Biasanya untuk menjawab pertanyaan teodise tersebut digunakan pendekatan moral, iman, atau supranatural. Saya setuju bahwa ada konsekuensi dari perbuatan manusia. Tetapi konsekuensi itu juga harusnya dirasakan secara pribadi oleh pelakunya jika menggunakan pendekatan moralitas. Bukan kesalahan satu dua orang, tetapi banyak orang yang harus menanggung konsekuensinya. Saya sependapat dengan pandangan Karl Rahner bahwa manusia juga harus belajar menerima apa yang tidak dapat dipahami tersebut sebagai bagian dari diri Allah yang tidak terpahami juga. Justru dengan adanya pertanyaan-pertanyaan tersebut membuat iman kita menjadi dinamis. Jika semua tentang Allah dapat kita pahami, maka selesai jugalah pengenalan kita tentang Allah. Dan Allah sudah tidak dibutuhkan lagi.

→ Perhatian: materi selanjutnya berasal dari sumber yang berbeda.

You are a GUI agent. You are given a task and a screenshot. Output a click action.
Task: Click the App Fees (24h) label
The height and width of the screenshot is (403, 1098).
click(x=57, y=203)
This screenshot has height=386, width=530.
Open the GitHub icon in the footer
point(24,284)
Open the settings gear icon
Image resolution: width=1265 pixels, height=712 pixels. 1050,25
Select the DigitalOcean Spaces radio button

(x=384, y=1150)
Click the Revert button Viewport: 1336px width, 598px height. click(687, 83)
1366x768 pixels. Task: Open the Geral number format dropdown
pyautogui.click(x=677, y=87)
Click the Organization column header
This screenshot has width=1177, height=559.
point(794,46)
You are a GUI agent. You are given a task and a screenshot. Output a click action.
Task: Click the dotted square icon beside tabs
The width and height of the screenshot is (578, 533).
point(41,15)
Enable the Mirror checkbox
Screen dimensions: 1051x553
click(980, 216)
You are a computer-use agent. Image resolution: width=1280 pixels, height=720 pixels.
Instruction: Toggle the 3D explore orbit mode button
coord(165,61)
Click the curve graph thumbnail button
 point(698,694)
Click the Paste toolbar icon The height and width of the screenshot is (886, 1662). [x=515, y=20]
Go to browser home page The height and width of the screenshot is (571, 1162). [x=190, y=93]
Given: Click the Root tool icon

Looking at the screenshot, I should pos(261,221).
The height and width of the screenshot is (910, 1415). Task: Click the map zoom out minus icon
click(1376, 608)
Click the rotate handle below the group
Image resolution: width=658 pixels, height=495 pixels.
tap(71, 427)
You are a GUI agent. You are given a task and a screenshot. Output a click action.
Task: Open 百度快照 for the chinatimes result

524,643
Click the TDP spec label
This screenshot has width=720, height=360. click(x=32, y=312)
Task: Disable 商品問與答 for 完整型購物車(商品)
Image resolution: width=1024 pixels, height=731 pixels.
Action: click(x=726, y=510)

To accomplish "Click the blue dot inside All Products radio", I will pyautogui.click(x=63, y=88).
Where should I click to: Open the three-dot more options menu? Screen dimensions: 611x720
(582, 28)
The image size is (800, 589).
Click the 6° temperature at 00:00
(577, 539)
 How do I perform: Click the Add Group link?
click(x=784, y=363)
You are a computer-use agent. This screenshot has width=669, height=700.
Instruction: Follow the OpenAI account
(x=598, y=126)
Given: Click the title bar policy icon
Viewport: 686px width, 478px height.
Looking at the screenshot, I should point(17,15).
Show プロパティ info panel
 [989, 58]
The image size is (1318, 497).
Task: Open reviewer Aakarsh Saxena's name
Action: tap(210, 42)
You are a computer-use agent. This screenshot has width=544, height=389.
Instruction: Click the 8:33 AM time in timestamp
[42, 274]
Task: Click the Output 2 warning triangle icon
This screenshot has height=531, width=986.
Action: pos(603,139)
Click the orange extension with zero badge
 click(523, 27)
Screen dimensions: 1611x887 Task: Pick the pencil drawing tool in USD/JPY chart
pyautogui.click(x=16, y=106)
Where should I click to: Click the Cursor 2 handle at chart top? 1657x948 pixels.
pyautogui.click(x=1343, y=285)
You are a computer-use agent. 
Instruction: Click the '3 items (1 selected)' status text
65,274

Tetapi bagaimana apabila penderitaan yang dialami seperti dampak wabah covid-19 ini, sebagai mana yang saya sebutkan di awal? Saya setuju dengan pendekatan yang ditawarkan oleh Brueggemann, yang membaca pertanyaan teodise dari dimensi kritik sosial. Seruan Yesus tersebut menjadi semacam kritik bagaimana secara sosial manusia mengalami situasi yang tidak adil, dan selanjutnya mengundang untuk menjawabnya dengan menjadi agen bagi suatu proses transformasi sosial. Menjadi agen karya keselamatan bagi mereka mengalami situasi yang tidak adil.

Referensi:

Brueggemann, W. (1985). Theodicy in a Social Dimension. Journal for the Study of the Old Testament, 10(33), 3–25. https://doi.org/10.1177/030908928501003301

Ngelow, Zakaria J., dkk. Teologi Bencana: Pergumulan Iman dalam Konteks Bencana Alam dan Bencana Sosial. Makassar: Yayasan OASE INTIM, 2006.